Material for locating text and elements
* BEGIN *
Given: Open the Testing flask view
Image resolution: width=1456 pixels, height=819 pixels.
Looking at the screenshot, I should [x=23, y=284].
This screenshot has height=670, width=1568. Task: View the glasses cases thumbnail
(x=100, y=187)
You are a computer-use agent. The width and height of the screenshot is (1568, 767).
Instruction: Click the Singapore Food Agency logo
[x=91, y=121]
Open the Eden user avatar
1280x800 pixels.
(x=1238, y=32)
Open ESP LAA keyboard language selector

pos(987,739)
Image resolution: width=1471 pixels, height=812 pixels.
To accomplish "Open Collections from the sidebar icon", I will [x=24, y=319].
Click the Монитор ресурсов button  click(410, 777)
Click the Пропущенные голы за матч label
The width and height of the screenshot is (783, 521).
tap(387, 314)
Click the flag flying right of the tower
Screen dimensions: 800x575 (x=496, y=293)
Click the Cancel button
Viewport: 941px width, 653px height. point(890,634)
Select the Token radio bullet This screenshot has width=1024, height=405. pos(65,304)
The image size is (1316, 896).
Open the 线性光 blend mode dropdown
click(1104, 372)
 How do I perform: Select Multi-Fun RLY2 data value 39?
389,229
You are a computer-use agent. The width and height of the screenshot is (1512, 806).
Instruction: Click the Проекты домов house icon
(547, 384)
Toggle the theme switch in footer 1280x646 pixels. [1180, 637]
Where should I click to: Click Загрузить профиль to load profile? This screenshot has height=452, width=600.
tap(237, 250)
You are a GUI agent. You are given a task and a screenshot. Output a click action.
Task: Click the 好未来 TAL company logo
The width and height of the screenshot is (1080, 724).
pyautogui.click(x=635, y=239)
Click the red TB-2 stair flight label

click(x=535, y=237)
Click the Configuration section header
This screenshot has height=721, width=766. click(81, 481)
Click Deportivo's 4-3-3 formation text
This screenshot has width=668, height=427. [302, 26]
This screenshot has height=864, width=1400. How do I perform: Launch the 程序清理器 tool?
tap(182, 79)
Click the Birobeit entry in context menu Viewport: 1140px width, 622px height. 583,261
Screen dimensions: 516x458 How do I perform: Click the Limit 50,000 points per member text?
* END *
Rewrite all the material with "Cancel" swapped for "Close", changing nothing else.

■ **ANSWER**
Given: Open the Testing flask view
Image resolution: width=1456 pixels, height=819 pixels.
Looking at the screenshot, I should [x=23, y=284].
This screenshot has height=670, width=1568. Task: View the glasses cases thumbnail
(x=100, y=187)
You are a computer-use agent. The width and height of the screenshot is (1568, 767).
Instruction: Click the Singapore Food Agency logo
[x=91, y=121]
Open the Eden user avatar
1280x800 pixels.
(x=1238, y=32)
Open ESP LAA keyboard language selector

pos(987,739)
Image resolution: width=1471 pixels, height=812 pixels.
To accomplish "Open Collections from the sidebar icon", I will [x=24, y=319].
Click the Монитор ресурсов button  click(410, 777)
Click the Пропущенные голы за матч label
The width and height of the screenshot is (783, 521).
tap(387, 314)
Click the flag flying right of the tower
Screen dimensions: 800x575 (x=496, y=293)
Click the Close button
Viewport: 941px width, 653px height. point(890,634)
Select the Token radio bullet This screenshot has width=1024, height=405. pos(65,304)
The image size is (1316, 896).
Open the 线性光 blend mode dropdown
click(1104, 372)
 How do I perform: Select Multi-Fun RLY2 data value 39?
389,229
You are a computer-use agent. The width and height of the screenshot is (1512, 806).
Instruction: Click the Проекты домов house icon
(547, 384)
Toggle the theme switch in footer 1280x646 pixels. [1180, 637]
Where should I click to: Click Загрузить профиль to load profile? This screenshot has height=452, width=600.
tap(237, 250)
You are a GUI agent. You are given a task and a screenshot. Output a click action.
Task: Click the 好未来 TAL company logo
The width and height of the screenshot is (1080, 724).
pyautogui.click(x=635, y=239)
Click the red TB-2 stair flight label

click(x=535, y=237)
Click the Configuration section header
This screenshot has height=721, width=766. click(81, 481)
Click Deportivo's 4-3-3 formation text
This screenshot has width=668, height=427. [302, 26]
This screenshot has height=864, width=1400. How do I perform: Launch the 程序清理器 tool?
tap(182, 79)
Click the Birobeit entry in context menu Viewport: 1140px width, 622px height. 583,261
Screen dimensions: 516x458 How do I perform: Click the Limit 50,000 points per member text?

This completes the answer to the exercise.